Honourable senators, as we know, it is not unusual for a passenger to make more than one emplanement for a one-way ticket. According to information I received when I contacted the Canada Customs and Revenue Agency, if I were flying one-way but had a stopover for more than four hours, or if I had been given separate tickets for the different flights on my one-way journey, I would be charged a full $24.

Clearly, it is possible for one-way travellers to face more than one chargeable emplanement. It is indeed possible to be charged the maximum Air Travellers Security Charge of $24 for even one- way travel.

While the surcharge is supposed to equal $12 one way, that is not how much it costs everywhere. I am referring here to the Atlantic Provinces. In particular, I refer to Newfoundland and Labrador, New Brunswick and Nova Scotia. In those provinces, a harmonized sales tax of 15 per cent is charged, which is then applied to the security surcharge of $11.22, the end total of which is $12.90 in Atlantic Canada. As noted by the Alliance of Canadian Travel Agents recently, air travellers from these provinces are paying a security surcharge of almost $13 one way.

At $24 for a return trip, Canada's new security tax is the highest in the world. It is, on the average, 300 per cent higher than the security tax paid by our neighbours to the south. On the average, Americans pay about Can. $7.65, while Australia's security tax is just over Can. $8.00. It is interesting to note that in one of the world's greatest hot spots, Israel, the security charge is only $12.42. That is practically half of what Canadian are paying for the Air Travellers Security Charge, honourable senators.

By September, air travellers had already paid more than $160 million in this fee alone. Earlier projections quoted in media outlets such as the Calgary Herald indicate that the tax could raise between $2.2 billion and $3 billion a year.

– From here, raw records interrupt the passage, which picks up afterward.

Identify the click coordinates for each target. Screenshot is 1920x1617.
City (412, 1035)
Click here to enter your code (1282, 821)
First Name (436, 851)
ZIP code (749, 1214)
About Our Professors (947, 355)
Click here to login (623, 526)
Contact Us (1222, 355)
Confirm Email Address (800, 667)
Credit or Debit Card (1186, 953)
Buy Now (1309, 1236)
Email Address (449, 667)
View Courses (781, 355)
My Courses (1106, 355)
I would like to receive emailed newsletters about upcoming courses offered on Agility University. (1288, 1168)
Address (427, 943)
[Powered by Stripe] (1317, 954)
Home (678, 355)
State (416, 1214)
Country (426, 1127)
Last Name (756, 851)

Before the surcharge came into effect, calculations by the Finance Department were cited in the media. It was suggested that the tax would "gouge Canadian travellers for up to $1 billion more than the costs of all of the planned safety measures combined." Honourable senators, according to an article in the Toronto Sun on March 8, 2002, the department's figures suggest that the tax is at least 30 per cent larger than required.

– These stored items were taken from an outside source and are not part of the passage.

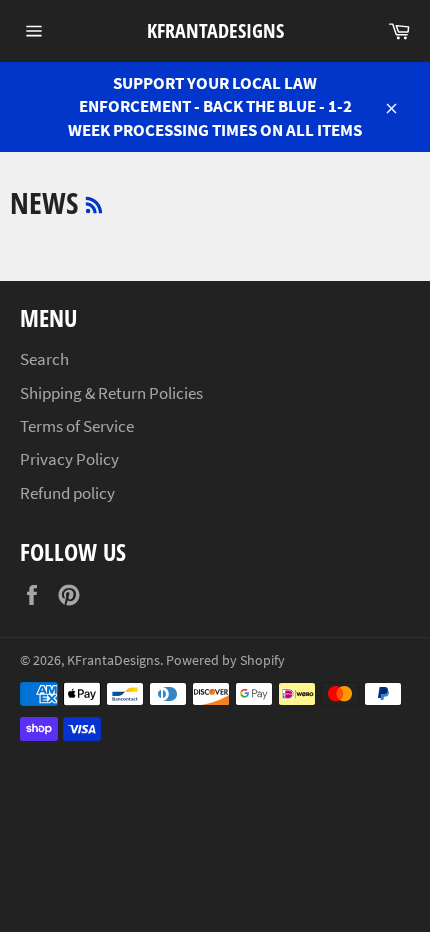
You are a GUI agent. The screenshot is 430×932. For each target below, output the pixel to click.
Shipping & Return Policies (111, 393)
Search (44, 359)
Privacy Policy (69, 459)
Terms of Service (77, 426)
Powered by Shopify (225, 660)
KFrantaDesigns (215, 30)
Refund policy (67, 493)
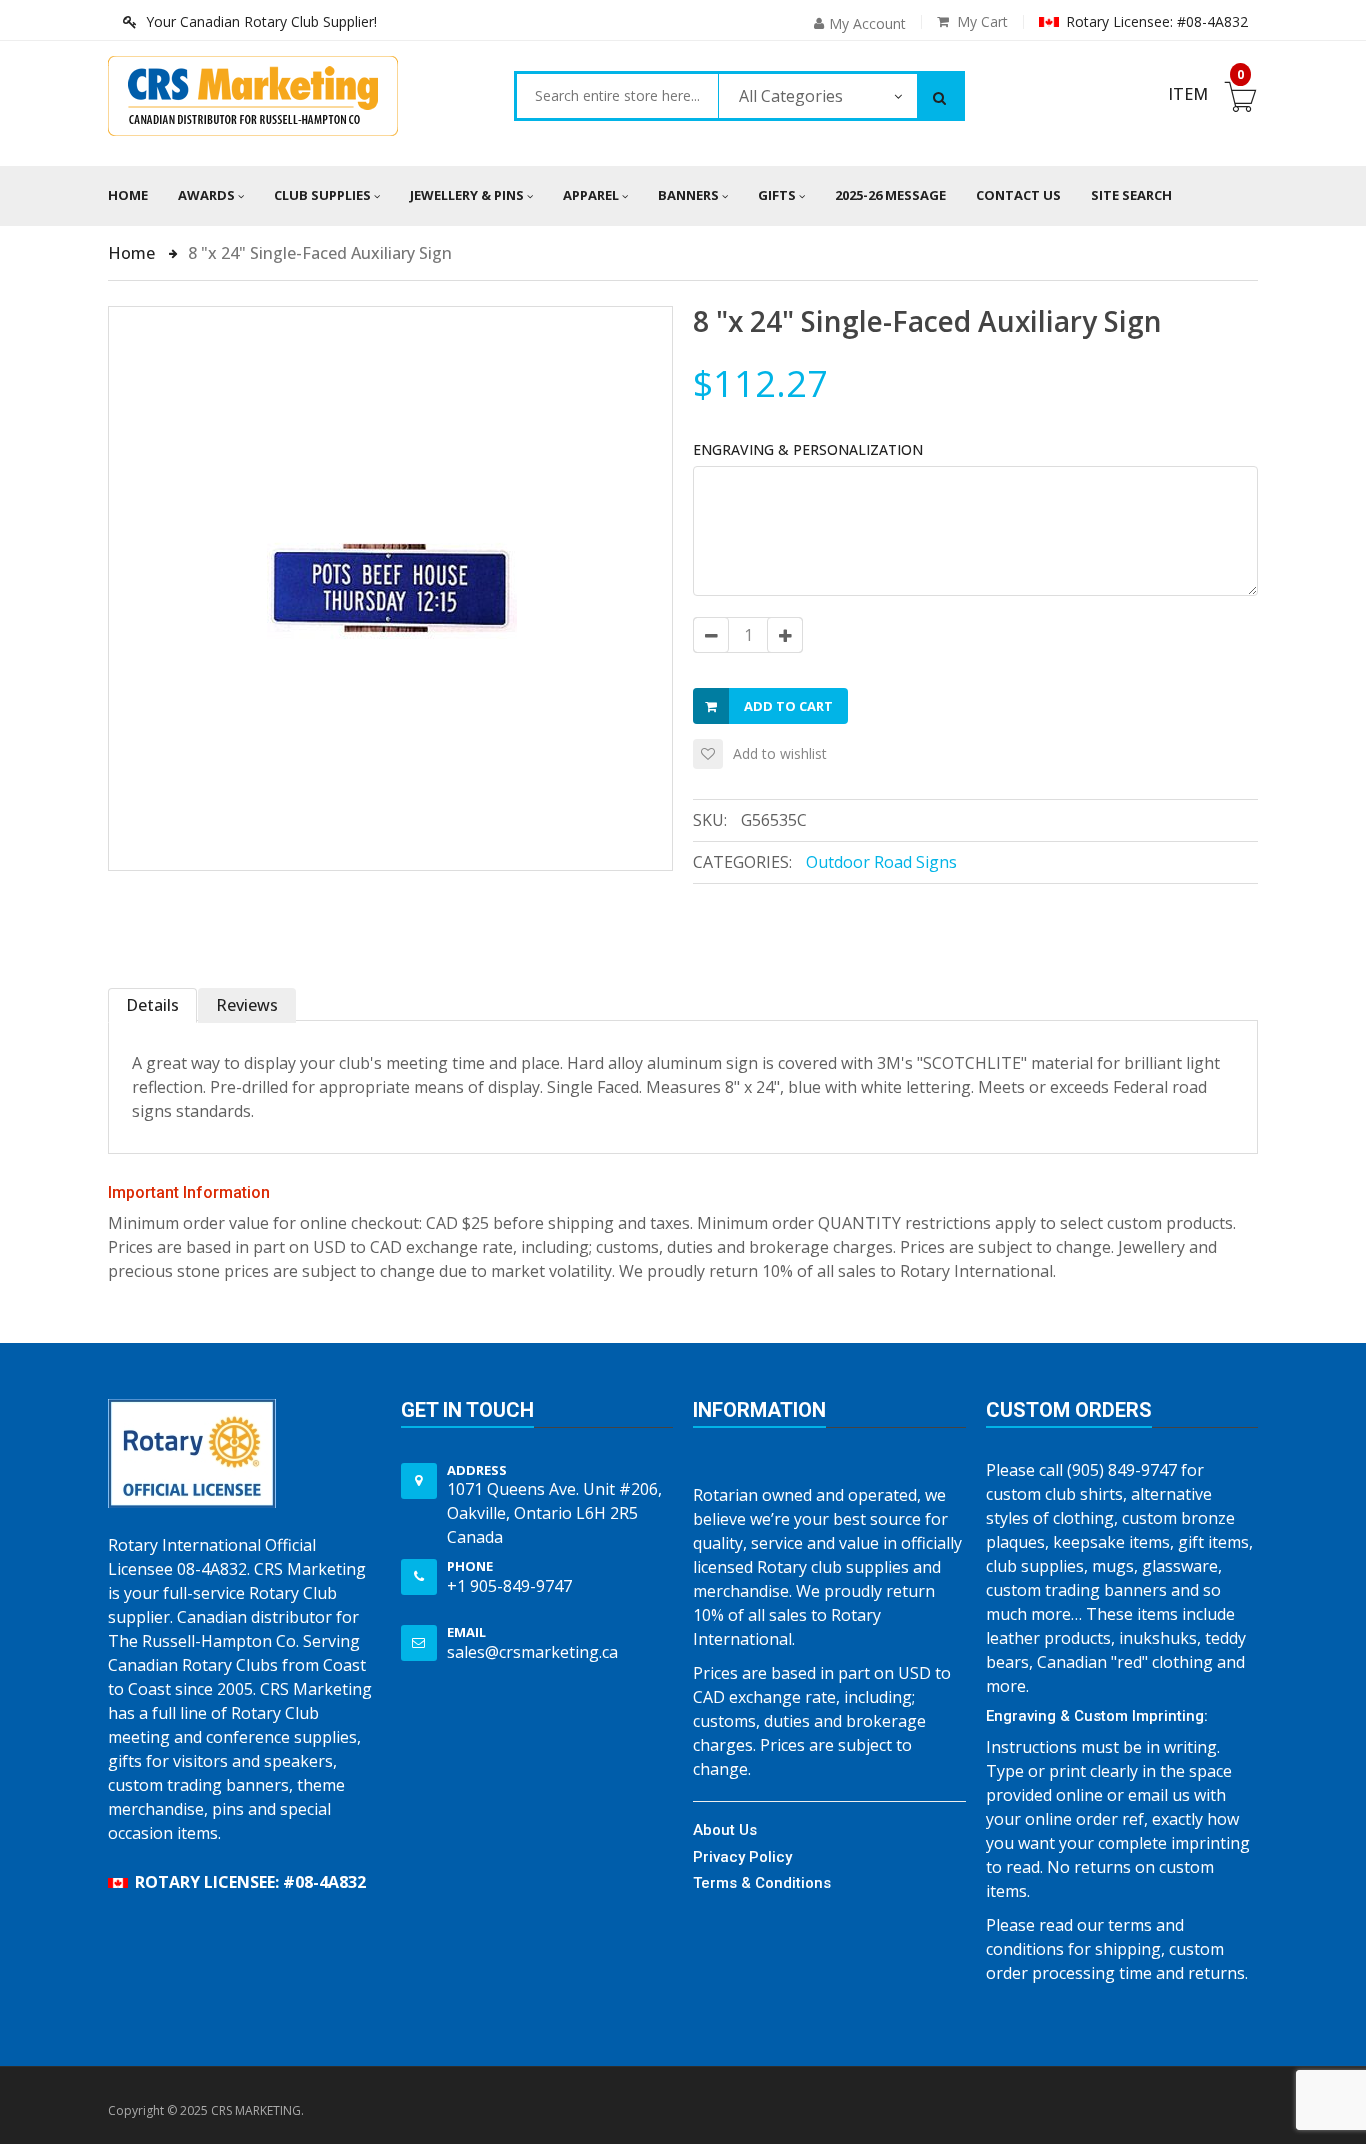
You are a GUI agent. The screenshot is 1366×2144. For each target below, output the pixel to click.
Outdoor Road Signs (881, 862)
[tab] (153, 1006)
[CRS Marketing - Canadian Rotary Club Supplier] (253, 96)
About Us (725, 1830)
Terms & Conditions (762, 1883)
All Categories (791, 96)
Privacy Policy (742, 1857)
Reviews (247, 1005)
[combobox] (617, 96)
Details (152, 1005)
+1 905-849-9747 (509, 1586)
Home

An article appearing in the London Free Press gives a better understanding of how some of the figures add up and provides insight into the security value of the measures proposed. In reference to the $1 billion in new bomb-detection machines to scan checked luggage at Canadian airports, the article explains that $1 billion is enough to buy 600 top-end bomb detectors, or roughly 10 times the total number now in use in the entire world.

Apparently, the plan was for Canada to order about five of the devices. The machines cost somewhere in the vicinity of $1.6 million each. Remembering that $1 billion, honourable senators, that would leave more than $992,500,000 in the purchasing budget.

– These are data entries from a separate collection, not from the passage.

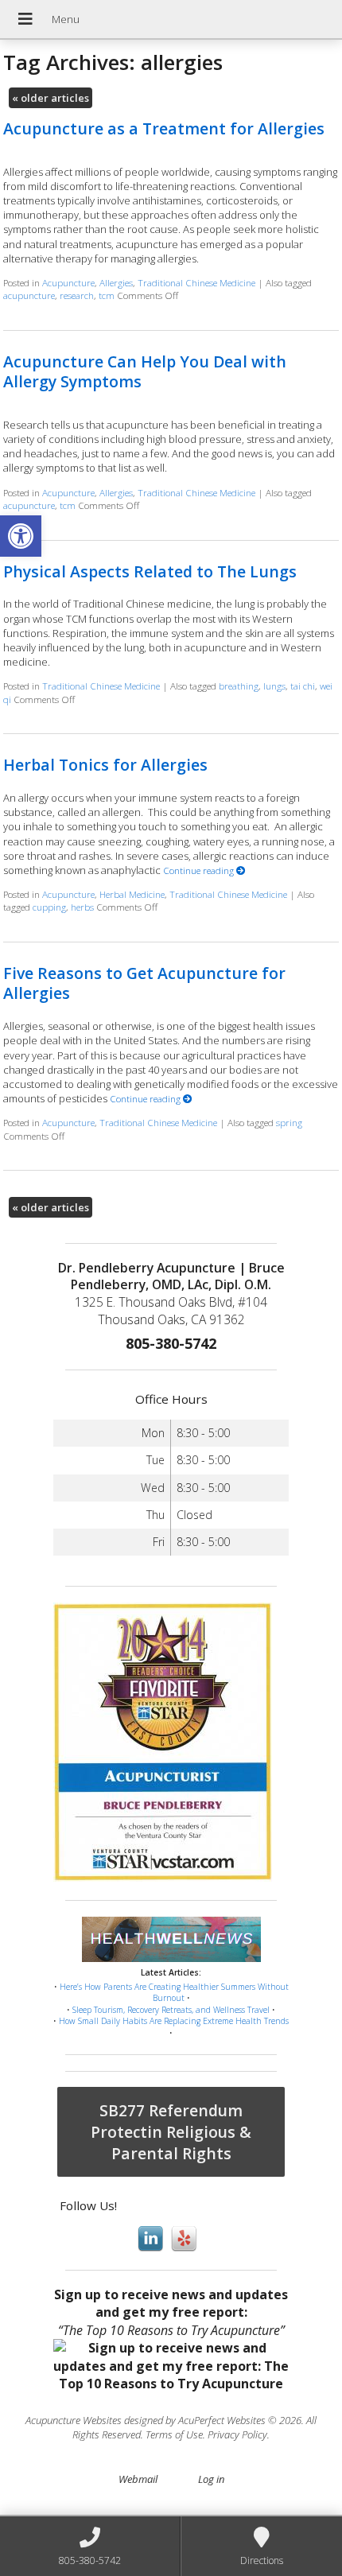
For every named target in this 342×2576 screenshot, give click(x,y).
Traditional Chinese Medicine (196, 282)
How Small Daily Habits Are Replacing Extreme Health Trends (174, 2020)
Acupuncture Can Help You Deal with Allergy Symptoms (144, 371)
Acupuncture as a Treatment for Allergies (164, 128)
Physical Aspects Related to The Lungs (150, 571)
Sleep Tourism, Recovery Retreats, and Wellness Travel (171, 2009)
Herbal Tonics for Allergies (105, 764)
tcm (107, 295)
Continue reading (199, 870)
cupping (49, 906)
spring (289, 1122)
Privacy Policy (237, 2434)
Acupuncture (68, 282)
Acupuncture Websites (73, 2420)
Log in (211, 2479)
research (77, 295)
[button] (20, 536)
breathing (238, 685)
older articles (50, 98)
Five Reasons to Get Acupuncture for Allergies (144, 983)
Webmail (138, 2479)
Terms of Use (174, 2434)
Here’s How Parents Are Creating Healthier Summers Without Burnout (174, 1992)
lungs (274, 685)
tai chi (302, 685)
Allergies (116, 282)
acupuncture (29, 295)
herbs (82, 906)
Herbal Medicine (132, 894)
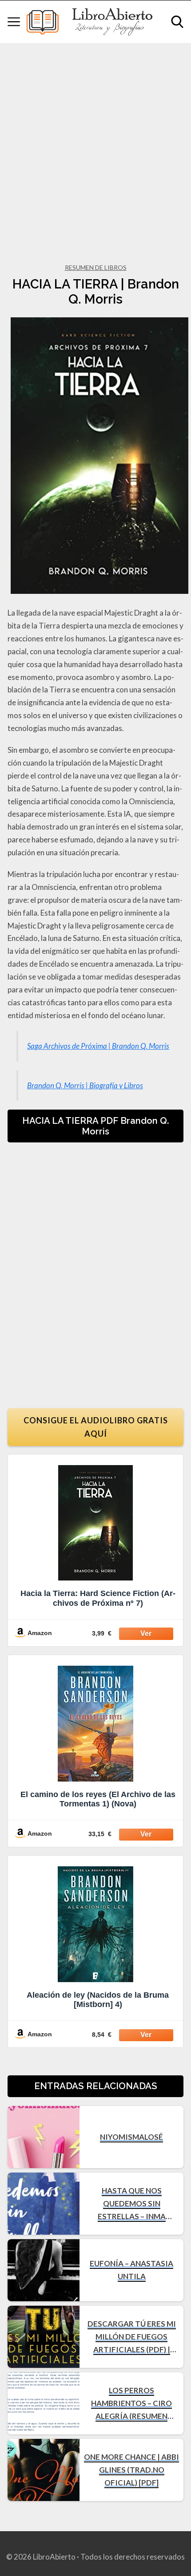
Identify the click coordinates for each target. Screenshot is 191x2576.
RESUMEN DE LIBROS (96, 267)
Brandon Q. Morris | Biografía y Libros (85, 1085)
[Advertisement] (95, 142)
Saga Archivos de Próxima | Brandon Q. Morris (98, 1046)
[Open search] (177, 22)
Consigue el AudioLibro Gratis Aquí (96, 1427)
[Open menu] (14, 22)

It is my hope that government keeps this surplus in safekeeping. After all, security experts warn that today's bomb-detection devices may be obsolete in no time at all by new technologies.

However, bomb detection is merely one aspect of the new security features.

The other important prominent security feature is passenger screening. We are all well aware of this procedure. We are by now accustomed to arriving at airports early, so that we can be screened and allowed to board our flights on time. What I find particularly interesting in this instance, however, is that the screening of passengers and their carry-on luggage used to be the exclusive responsibility of the airlines. It is only as a result of the new security regime that the government must now shell out almost $130 million to take over the passenger screening from the airlines. It has been reported that the transfer of this responsibility will save Air Canada $70 million per year.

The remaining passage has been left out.